Baldwinsville In this age of recession and economic woes, it’s a comfort to bring back a little orphan who helped pull America out of its doldrums. “Annie” has returned to the Baldwinsville Theatre Guild with an air of optimism and a whole lot of talent.
This ensemble work is led by perky Shannon Beel (Gwen Mercer at alternate productions) as the red-headed waif, Annie, who wins our hearts amidst the poverty of a New York City orphanage. The orphans are all sizes and shapes, but each retains her individual character. The dance numbers are brisk and sharp. The voices are strong but most importantly, amidst all the poverty, the collective smiles of Annie’s optimism are evident. Beel is the leader of the troupe but knows that this is a “Hard Knock Life.”
Her escape in the laundry cart brings Annie to a cold New York City. Even as she encounters the destitute on the streets, she maintains her infectious optimism. Sandy, played with personality by Sandy B., nearly stole the show in the first act. The well-trained dog relates so well with Annie especially during the show’s signature song, “Tomorrow.”
Miss Hannigan is the abusive, tyrannical head of the orphanage. She does seem to enjoy her “medicine” a tad too much. Marissa Pizzuto is as bawdy and brassy as her whistle as she disciplines the orphans. She uses her physical presence and facial expressions to leave no doubt how she runs her orphanage. She has the belt voice to make us believe she really doesn’t like these “Little Girls.”

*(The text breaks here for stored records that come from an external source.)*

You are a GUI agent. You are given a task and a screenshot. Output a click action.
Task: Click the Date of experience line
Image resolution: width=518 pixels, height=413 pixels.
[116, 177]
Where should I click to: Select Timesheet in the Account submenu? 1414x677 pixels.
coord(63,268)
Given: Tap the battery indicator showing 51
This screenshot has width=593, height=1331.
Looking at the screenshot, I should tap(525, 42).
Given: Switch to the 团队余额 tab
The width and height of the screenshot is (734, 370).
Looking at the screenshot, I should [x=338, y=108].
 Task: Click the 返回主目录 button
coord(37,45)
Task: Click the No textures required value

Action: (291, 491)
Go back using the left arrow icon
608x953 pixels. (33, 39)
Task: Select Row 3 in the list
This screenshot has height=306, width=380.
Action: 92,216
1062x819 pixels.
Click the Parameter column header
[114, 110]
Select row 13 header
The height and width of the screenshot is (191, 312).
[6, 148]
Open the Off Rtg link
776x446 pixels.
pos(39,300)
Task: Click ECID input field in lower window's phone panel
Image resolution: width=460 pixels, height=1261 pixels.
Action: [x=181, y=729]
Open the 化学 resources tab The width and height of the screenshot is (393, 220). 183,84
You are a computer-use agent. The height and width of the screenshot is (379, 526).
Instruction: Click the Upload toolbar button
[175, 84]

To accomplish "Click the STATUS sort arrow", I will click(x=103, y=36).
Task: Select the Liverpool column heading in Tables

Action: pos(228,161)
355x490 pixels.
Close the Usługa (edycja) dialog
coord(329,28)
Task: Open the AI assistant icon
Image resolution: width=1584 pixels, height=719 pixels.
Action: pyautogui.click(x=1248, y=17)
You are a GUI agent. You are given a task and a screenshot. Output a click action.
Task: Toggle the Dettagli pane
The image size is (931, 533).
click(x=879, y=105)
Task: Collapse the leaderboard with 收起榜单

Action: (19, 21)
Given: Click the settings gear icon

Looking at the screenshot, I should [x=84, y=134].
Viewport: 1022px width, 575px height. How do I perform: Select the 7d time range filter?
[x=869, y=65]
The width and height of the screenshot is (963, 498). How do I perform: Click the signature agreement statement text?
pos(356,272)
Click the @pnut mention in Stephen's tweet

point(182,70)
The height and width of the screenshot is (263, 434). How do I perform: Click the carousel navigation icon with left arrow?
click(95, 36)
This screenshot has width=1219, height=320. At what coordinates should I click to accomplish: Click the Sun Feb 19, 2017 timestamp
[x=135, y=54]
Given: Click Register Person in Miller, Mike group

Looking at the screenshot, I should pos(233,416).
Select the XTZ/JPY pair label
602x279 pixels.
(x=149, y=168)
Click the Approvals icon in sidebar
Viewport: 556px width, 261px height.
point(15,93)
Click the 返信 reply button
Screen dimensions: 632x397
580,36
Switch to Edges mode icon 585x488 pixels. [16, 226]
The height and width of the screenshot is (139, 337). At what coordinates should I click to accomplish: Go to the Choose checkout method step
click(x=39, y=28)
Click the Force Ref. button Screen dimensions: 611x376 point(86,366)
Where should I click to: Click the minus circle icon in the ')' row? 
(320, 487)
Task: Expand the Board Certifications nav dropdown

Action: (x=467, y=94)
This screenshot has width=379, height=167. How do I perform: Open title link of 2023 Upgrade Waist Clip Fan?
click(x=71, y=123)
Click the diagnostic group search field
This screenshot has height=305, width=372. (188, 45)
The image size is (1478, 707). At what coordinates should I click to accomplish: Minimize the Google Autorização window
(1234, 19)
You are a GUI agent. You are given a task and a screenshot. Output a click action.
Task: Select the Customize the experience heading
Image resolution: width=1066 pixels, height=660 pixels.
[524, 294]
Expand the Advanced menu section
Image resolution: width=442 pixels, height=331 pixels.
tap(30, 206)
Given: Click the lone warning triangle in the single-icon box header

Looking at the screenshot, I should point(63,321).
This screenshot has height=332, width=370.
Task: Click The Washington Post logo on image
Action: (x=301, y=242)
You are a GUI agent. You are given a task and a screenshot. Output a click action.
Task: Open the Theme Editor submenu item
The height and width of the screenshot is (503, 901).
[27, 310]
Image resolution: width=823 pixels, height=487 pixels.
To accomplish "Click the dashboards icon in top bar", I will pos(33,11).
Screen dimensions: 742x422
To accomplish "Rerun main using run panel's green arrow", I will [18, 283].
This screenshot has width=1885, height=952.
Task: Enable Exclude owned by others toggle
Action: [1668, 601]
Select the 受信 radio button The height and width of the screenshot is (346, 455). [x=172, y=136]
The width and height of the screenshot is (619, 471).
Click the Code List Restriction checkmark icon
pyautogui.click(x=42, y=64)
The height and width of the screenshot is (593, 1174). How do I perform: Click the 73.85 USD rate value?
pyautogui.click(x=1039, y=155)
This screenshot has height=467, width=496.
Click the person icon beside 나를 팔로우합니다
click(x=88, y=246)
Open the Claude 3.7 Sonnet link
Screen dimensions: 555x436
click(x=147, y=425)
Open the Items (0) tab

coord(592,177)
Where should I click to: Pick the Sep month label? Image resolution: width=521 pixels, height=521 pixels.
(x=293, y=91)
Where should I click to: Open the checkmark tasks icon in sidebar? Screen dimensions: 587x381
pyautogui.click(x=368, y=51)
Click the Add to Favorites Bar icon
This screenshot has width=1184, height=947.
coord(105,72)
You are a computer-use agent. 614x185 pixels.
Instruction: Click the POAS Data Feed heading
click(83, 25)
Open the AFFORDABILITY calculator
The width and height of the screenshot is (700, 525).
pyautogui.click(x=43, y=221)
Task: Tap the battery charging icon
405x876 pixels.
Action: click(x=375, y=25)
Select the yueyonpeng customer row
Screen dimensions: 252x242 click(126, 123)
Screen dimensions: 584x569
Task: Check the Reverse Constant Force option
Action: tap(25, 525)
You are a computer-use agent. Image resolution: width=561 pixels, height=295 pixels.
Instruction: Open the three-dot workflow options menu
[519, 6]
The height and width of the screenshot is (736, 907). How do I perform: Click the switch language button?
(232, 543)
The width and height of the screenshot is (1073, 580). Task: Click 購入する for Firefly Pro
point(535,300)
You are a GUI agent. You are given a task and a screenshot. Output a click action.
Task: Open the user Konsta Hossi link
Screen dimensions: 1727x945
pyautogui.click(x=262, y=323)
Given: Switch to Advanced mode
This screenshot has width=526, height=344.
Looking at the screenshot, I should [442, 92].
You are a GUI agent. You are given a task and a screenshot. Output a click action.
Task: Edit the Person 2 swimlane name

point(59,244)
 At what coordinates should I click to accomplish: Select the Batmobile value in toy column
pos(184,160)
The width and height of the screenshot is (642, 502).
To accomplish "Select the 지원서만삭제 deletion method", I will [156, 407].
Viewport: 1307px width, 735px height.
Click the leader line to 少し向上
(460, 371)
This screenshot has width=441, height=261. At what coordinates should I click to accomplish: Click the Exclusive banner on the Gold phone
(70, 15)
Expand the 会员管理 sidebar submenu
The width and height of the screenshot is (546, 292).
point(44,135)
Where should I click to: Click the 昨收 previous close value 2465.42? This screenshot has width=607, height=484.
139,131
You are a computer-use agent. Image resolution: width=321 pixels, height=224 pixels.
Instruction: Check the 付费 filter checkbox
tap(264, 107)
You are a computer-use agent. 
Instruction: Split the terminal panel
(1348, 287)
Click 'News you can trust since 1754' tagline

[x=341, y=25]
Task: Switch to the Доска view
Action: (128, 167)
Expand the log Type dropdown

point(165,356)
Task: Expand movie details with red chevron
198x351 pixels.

Annie’s time on the streets is short-lived and she loses her freedom and her canine friend. It’s back to the orphanage for the petite redhead. Before Miss Hannigan can exact her revenge, she gets a visit from Grace Farrell (Juliana Grabowski). She is the business-like secretary for billionaire Oliver War-bucks. Annie convinces Farrell to select her for a two-week stay with Warbucks. The ensemble of Warbuck’s staff is exemplary in their decorum and musical ability. They live in the lap of luxury but welcome the waif as their guest. Annie is amazed at the beauty of the mansion and with a crack staff like this, of course, “I Think I’m Gonna Like it Here.”